(Stored items)
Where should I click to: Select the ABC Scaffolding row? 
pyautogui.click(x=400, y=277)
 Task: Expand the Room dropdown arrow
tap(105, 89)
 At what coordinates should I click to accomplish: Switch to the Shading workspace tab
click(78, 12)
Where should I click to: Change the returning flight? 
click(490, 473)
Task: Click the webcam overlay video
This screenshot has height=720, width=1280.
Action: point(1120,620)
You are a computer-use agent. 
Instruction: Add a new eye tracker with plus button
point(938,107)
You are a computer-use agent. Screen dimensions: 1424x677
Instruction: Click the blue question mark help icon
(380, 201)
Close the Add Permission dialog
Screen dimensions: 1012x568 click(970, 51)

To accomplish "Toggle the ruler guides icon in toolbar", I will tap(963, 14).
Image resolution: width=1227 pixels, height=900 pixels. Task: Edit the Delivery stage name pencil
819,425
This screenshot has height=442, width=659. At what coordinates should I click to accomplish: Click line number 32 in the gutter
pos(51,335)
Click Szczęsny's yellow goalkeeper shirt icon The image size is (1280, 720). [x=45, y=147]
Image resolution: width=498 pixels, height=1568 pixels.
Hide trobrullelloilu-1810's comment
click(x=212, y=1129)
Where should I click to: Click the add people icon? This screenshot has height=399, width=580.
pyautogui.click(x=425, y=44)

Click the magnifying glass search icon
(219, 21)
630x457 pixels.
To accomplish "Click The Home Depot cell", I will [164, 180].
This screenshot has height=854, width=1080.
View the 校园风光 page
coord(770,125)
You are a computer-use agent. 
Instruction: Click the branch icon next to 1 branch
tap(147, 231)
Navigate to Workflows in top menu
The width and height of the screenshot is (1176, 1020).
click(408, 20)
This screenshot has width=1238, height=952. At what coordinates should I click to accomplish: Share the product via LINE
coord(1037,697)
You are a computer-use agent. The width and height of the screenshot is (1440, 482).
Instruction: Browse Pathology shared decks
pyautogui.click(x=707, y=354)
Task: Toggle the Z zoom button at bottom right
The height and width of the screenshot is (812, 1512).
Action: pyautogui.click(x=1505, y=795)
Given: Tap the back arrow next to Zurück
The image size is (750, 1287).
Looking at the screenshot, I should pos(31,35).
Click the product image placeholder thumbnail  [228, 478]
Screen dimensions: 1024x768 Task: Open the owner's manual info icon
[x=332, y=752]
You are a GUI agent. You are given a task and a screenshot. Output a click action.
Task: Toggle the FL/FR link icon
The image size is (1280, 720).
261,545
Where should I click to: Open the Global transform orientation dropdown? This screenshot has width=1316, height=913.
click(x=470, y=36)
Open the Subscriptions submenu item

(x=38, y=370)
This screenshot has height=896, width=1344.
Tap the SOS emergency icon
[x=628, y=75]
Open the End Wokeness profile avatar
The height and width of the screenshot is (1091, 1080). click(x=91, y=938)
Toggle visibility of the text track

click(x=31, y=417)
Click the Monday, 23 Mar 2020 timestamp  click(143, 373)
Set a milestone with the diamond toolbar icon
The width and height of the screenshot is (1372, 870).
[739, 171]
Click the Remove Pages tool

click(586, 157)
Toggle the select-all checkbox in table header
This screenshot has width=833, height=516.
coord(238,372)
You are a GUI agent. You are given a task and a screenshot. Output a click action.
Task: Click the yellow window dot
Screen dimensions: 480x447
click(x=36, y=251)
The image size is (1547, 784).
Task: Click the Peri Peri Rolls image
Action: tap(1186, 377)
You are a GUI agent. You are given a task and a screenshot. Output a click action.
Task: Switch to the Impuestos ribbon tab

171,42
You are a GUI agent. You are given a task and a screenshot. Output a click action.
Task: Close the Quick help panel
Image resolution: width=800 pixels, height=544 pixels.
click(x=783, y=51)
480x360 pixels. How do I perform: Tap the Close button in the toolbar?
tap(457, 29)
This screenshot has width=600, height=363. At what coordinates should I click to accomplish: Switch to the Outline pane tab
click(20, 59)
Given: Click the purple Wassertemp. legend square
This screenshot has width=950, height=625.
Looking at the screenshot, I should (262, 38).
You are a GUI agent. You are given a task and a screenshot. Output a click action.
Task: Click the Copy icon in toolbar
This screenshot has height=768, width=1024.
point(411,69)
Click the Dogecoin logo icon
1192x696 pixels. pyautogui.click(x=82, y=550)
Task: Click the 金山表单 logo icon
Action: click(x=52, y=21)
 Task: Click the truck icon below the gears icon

Required work
The required answer is each line of the data in which the word "will" appears.

Task output
To accomplish "Toggle the ruler guides icon in toolbar", I will tap(963, 14).
To accomplish "Click The Home Depot cell", I will [164, 180].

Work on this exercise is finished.